→ TASK OBJECTIVE: Leave the pictures out and return every line below exactly.

→ DATA RECORDS:
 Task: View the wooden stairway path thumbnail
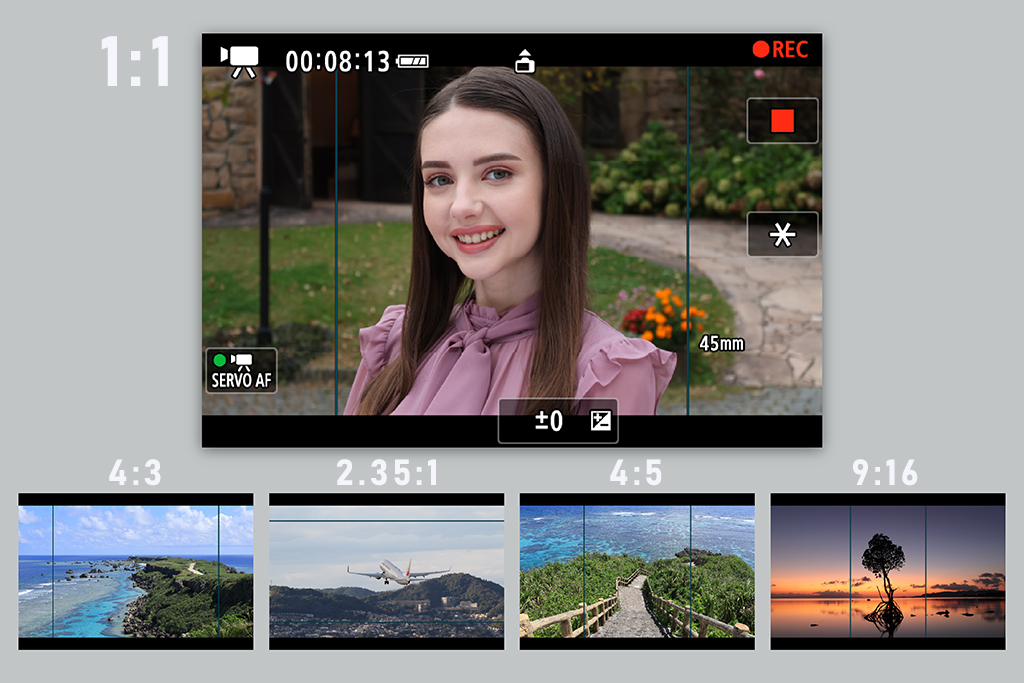coord(637,571)
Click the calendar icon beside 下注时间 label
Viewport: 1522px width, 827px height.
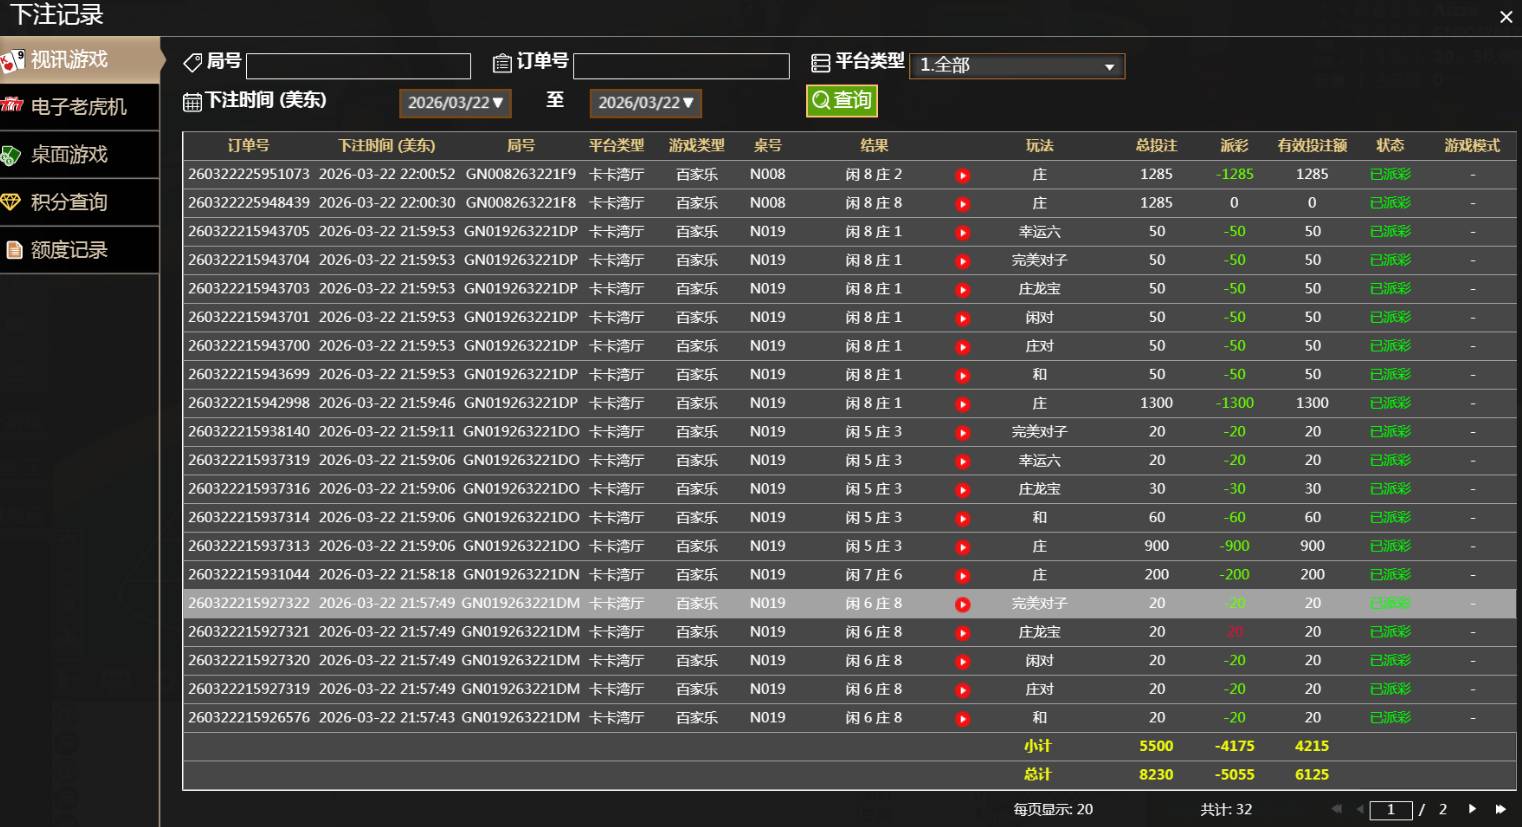click(191, 102)
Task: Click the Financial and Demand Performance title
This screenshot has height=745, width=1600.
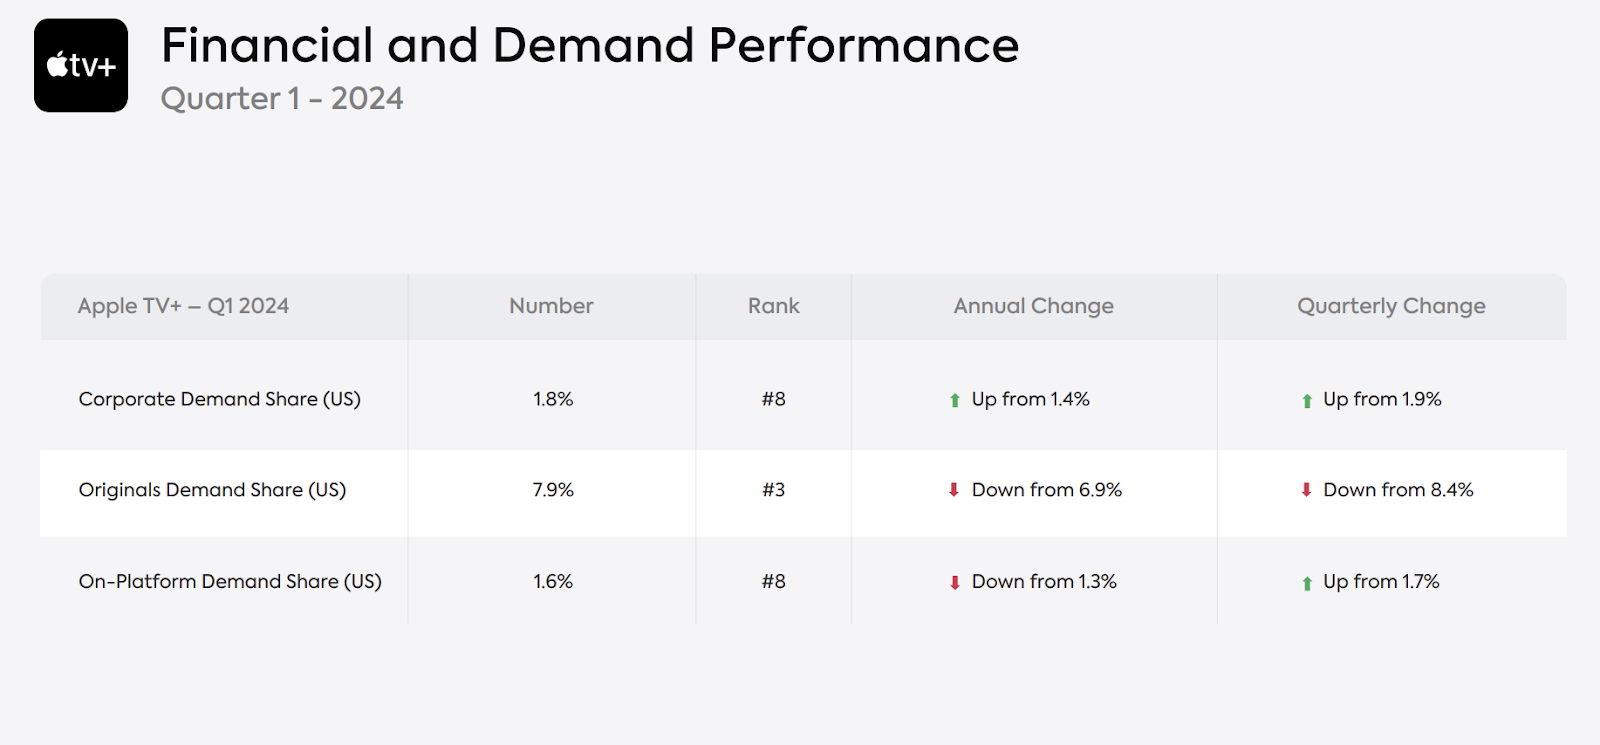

→ SOLUTION TO THIS TASK:
 Task: View the wooden stairway path thumbnail
coord(637,571)
Click the calendar icon beside 下注时间 label
Viewport: 1522px width, 827px height.
click(191, 102)
Task: Click the Financial and Demand Performance title
This screenshot has height=745, width=1600.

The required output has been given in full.